The bill analyses report that 52 nonprofits on the Eastern Shore were running slots in the 2008-2009 fiscal year, two-thirds of them veterans groups. Based on reports from 50 organizations, the analysis says the machines netted $6.6 million, averaging about $130,000 per organization.
Many organizations have video poker and other electronic game machines that look like slots, but are not allowed to pay off in cash. At the Rosedale VFW, for instance, seven machines that cost a dime and five that cost a nickel per play issue tickets that can be entered in a raffle for merchandise prizes.
Shuttlesworth said the post's 12 game machines produce about a fifth of the post's annual revenue.
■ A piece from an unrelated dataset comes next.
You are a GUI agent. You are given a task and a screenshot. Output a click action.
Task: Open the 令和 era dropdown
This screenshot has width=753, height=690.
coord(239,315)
"They are absolutely critical to us," he said. "Without them we're closed."
More slots would help, Shuttlesworth said, adding that "we would love to have" the cash prize casino nights proposed in the Malone-DeBoy Baltimore County bill.
Malone said the organizations seem to have reached the limit of what they can raise with the events they've been holding: "A lot of people are bull-roasted, basket-bingoed, shrimp-feasted out. ... Five years ago you would have a bull roast with 500 people. Five years later that same bull roast is 200 people. So people are hurting."
Around the bingo tables and the game machines in Rosedale last week, most patrons said they were enthusiastic about the prospect of slots and casino games coming to the post.
Margaret Stein of Perry Hall was sitting at a bingo table with her husband, sister and daughter, Kim Molen, who just won the $200 prize in the last game of the night. She said she and her husband, Larry, a Marine veteran of Vietnam, made seven stops at slots casinos up and back on a trip to Ocean City last month. She figures she could find time for playing slots at the casinos and the VFW.
"Oh my goodness, yeah. It's fun," she said.
Marie Cutair of Perry Hall was at the members-only bar having a Bud Light and a bag of potato chips, playing a video poker machine while the bingo game went on in the public room. She was able to join the VFW because her father was a World War II veteran, and figures the casino nights and slots would be good for the post and the veterans, especially elderly members who might have trouble driving to slots casinos some distance away.
"That would be great," she said. "It brings excitement to a lot of these veterans. ... They're on a fixed income. They can have a good time and be with their buddies."